_REQUEST:_
Please render the lines of the records between the one containing "Click the 674.1 total label bubble" and the one containing "click(x=376, y=359)", inclusive, as a Markdown table with columns Index and Content, leaving out blank lines.

_MATERIAL:_
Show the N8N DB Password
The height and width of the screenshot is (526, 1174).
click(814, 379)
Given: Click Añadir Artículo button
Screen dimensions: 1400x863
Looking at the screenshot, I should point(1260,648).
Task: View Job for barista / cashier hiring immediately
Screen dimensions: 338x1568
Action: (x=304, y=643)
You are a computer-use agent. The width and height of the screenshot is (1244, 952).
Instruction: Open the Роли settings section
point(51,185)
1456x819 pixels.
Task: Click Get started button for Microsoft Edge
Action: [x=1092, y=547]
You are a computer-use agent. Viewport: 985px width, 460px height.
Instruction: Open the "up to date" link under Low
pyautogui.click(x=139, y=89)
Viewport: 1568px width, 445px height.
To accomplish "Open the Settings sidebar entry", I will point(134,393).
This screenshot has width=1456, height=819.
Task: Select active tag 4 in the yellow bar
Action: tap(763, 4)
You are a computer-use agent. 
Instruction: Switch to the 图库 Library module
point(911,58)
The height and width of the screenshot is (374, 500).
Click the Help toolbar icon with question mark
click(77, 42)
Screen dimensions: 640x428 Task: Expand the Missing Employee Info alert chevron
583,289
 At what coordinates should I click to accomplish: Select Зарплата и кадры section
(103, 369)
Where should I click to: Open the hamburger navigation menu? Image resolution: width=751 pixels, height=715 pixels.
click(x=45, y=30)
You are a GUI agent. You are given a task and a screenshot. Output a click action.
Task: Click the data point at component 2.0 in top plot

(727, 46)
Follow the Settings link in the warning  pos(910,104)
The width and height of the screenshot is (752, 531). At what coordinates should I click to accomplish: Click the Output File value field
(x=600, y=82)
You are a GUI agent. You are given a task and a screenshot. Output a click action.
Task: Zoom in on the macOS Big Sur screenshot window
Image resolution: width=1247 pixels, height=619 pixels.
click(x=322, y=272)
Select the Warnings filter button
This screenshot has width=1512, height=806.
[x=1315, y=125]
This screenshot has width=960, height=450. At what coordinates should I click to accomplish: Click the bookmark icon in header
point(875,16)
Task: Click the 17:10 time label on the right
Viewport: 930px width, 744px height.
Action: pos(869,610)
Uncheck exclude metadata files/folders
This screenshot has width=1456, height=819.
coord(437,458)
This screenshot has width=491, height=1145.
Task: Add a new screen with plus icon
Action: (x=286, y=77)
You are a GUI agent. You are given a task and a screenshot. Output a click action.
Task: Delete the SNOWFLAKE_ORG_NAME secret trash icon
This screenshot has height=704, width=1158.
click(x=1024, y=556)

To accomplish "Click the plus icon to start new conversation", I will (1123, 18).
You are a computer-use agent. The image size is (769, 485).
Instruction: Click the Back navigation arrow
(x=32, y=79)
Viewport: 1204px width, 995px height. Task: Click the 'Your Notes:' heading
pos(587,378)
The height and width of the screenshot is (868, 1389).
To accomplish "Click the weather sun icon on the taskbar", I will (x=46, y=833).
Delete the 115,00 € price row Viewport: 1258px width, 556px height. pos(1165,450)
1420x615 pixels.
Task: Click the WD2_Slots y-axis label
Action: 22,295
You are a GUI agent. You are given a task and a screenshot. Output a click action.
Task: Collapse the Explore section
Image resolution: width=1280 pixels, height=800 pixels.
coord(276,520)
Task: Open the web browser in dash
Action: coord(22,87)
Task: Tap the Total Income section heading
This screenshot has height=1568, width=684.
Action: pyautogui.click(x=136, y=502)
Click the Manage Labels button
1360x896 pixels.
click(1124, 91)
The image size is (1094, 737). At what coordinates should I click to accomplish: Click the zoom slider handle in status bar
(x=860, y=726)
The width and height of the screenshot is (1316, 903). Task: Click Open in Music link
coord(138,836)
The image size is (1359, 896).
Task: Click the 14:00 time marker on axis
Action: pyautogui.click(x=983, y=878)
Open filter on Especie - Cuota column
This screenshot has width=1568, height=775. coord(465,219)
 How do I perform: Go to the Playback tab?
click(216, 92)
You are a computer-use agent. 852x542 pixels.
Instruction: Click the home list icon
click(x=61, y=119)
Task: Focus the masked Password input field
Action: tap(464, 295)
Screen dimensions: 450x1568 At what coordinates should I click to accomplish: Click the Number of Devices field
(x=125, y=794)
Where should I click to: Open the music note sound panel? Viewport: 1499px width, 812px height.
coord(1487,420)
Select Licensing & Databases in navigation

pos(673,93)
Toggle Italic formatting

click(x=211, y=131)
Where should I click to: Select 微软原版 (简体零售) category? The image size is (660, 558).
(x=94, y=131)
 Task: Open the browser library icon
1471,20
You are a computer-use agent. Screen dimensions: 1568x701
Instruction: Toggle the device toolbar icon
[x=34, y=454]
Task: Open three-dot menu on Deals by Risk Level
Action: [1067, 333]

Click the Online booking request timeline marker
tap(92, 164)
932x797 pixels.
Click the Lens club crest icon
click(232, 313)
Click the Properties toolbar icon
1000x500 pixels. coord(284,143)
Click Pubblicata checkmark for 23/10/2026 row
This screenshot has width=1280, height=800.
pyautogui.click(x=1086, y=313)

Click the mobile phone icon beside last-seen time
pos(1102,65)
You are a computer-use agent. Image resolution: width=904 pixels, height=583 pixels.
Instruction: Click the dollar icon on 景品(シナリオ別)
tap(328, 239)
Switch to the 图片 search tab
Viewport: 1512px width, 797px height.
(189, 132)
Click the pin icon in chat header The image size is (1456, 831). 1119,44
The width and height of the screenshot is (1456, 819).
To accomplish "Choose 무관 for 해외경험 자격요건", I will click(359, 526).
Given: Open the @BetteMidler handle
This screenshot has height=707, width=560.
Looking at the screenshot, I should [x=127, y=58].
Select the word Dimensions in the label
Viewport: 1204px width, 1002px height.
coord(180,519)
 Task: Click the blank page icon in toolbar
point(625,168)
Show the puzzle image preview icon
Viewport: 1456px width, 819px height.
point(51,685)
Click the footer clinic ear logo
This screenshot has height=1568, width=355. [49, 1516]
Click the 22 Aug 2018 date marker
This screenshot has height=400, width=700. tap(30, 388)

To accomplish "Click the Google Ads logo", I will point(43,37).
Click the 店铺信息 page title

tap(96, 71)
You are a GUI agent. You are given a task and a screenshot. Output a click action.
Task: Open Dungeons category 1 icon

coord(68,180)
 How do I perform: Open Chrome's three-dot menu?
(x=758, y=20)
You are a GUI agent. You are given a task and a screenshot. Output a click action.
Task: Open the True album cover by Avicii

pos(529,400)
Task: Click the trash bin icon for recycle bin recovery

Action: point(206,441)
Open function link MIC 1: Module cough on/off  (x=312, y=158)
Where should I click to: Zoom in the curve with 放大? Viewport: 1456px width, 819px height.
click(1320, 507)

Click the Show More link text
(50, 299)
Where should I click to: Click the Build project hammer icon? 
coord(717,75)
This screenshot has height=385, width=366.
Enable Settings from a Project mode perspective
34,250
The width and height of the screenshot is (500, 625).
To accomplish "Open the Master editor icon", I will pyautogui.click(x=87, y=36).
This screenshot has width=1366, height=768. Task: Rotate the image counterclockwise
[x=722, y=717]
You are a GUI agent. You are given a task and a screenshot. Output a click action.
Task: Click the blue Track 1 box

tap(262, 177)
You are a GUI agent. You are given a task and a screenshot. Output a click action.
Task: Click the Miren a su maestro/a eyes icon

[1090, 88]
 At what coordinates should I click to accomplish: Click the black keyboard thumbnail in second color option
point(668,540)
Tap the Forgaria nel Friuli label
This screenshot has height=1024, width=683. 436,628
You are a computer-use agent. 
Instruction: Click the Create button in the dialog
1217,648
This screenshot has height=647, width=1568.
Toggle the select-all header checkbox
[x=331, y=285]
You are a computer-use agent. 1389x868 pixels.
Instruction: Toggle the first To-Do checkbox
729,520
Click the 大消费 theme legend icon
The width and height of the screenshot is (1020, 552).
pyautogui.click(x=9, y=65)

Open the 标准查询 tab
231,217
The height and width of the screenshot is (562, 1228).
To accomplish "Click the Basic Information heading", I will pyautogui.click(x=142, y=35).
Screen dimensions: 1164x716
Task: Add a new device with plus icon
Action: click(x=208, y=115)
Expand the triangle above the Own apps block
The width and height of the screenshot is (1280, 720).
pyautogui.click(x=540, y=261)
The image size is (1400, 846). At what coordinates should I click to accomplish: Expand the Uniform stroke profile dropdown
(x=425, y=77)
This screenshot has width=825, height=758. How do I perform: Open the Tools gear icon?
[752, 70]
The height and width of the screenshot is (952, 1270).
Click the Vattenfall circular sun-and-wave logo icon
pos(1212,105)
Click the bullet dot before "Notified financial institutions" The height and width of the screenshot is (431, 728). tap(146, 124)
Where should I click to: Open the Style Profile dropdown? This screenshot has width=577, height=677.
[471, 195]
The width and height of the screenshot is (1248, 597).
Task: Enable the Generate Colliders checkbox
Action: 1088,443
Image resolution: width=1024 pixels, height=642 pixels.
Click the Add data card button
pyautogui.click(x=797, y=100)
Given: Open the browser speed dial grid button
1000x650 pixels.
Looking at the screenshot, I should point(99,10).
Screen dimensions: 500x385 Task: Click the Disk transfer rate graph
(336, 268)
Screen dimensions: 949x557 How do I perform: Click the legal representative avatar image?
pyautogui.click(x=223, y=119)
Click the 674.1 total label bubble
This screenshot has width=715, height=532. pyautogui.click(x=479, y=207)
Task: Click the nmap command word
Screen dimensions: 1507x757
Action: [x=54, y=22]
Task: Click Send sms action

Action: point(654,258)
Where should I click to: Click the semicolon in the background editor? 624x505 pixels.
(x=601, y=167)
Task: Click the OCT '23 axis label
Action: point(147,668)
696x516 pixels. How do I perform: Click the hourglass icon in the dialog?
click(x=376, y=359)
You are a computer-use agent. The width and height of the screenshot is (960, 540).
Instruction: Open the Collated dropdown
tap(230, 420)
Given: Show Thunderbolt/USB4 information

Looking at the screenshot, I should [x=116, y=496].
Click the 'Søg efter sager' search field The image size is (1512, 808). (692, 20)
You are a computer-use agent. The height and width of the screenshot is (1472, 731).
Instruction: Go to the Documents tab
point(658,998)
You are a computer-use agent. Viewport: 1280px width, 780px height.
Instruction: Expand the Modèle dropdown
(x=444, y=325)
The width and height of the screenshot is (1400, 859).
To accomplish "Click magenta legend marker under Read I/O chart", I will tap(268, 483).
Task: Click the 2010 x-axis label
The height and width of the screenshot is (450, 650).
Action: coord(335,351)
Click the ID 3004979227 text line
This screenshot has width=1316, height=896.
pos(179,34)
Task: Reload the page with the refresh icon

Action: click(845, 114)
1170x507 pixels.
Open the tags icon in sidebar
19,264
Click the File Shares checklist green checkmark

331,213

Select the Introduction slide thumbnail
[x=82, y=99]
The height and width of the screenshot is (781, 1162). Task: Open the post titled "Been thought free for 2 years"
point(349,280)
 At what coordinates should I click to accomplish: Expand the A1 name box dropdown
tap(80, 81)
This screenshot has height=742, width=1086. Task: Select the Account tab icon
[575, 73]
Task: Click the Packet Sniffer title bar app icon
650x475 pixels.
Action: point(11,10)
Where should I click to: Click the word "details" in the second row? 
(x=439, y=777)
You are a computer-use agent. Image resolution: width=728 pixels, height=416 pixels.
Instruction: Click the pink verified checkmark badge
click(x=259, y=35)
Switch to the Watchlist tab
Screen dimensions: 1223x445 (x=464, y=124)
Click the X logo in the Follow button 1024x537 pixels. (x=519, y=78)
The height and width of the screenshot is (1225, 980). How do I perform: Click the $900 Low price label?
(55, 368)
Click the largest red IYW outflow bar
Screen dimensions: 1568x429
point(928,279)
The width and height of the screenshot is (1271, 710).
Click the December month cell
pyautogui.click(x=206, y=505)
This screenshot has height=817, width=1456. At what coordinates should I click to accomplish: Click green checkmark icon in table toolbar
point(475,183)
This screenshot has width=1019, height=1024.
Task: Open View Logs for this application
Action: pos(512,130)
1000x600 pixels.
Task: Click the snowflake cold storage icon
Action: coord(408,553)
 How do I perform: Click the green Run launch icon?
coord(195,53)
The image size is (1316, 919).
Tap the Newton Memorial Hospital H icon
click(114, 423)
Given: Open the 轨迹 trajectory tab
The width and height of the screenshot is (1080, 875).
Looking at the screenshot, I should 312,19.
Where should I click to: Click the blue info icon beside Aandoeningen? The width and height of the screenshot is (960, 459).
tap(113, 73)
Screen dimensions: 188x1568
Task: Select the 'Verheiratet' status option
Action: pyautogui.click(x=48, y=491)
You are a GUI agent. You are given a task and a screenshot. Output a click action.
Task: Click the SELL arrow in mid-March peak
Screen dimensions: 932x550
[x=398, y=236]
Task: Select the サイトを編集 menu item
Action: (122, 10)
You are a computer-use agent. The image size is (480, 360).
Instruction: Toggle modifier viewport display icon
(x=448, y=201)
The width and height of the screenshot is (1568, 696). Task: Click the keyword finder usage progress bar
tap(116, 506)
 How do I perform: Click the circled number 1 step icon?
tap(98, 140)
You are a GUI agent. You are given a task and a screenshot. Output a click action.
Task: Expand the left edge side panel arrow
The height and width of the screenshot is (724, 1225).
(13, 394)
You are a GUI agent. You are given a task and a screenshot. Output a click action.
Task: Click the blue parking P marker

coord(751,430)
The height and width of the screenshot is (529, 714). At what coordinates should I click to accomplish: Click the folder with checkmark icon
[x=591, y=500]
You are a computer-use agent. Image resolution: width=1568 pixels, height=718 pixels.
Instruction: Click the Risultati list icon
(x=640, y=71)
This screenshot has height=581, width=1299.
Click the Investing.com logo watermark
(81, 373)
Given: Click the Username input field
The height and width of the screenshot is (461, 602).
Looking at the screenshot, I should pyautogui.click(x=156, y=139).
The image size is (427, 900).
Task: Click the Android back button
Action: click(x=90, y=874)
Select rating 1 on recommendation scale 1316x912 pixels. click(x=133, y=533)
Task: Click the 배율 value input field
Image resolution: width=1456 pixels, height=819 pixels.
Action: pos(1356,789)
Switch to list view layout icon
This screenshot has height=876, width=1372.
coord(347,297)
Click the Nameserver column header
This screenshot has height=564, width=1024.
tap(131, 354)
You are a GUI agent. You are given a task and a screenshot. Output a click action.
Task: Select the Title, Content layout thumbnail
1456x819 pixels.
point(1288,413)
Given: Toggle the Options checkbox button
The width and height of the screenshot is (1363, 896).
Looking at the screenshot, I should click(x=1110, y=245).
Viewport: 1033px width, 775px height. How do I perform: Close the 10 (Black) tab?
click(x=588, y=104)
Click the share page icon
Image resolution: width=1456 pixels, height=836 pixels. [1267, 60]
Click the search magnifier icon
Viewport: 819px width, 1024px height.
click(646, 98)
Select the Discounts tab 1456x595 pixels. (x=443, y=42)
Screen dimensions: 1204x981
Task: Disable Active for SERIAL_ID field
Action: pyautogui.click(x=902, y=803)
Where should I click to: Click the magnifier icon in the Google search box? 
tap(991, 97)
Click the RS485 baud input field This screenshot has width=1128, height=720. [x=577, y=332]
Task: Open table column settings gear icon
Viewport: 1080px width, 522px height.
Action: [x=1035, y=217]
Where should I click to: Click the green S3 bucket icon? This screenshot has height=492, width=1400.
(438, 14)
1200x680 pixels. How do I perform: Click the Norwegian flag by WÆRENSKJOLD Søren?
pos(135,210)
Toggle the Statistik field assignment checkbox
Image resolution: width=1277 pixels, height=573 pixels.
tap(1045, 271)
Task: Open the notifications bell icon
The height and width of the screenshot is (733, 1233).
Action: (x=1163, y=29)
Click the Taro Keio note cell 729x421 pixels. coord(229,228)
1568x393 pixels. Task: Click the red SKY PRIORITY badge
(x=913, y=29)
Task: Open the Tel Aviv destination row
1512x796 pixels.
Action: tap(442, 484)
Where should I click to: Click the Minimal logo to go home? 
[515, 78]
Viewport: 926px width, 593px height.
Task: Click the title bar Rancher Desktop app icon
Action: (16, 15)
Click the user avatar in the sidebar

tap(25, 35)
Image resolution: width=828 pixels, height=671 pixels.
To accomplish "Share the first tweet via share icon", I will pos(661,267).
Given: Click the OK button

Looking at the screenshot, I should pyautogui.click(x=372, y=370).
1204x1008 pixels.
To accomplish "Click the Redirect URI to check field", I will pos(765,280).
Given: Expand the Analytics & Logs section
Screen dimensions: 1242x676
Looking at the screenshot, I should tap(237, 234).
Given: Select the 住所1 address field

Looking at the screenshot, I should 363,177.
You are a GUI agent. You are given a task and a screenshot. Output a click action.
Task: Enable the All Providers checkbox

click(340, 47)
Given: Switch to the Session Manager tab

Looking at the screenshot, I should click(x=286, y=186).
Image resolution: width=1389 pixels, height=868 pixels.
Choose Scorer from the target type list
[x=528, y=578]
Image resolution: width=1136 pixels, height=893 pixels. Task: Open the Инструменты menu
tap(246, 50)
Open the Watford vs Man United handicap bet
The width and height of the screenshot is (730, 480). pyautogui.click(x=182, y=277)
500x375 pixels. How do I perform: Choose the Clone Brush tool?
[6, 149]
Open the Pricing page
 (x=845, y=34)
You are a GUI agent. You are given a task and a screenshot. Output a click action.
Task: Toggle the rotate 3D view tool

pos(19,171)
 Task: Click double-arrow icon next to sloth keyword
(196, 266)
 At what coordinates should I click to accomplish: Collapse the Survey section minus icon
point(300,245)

_RESULT:_
| Index | Content |
|---|---|
| 1 | Click the 674.1 total label bubble |
| 2 | This screenshot has width=715, height=532. pyautogui.click(x=479, y=207) |
| 3 | Task: Click the nmap command word |
| 4 | Screen dimensions: 1507x757 |
| 5 | Action: [x=54, y=22] |
| 6 | Task: Click Send sms action |
| 7 | Action: point(654,258) |
| 8 | Where should I click to: Click the semicolon in the background editor? 624x505 pixels. |
| 9 | (x=601, y=167) |
| 10 | Task: Click the OCT '23 axis label |
| 11 | Action: point(147,668) |
| 12 | 696x516 pixels. How do I perform: Click the hourglass icon in the dialog? |
| 13 | click(x=376, y=359) |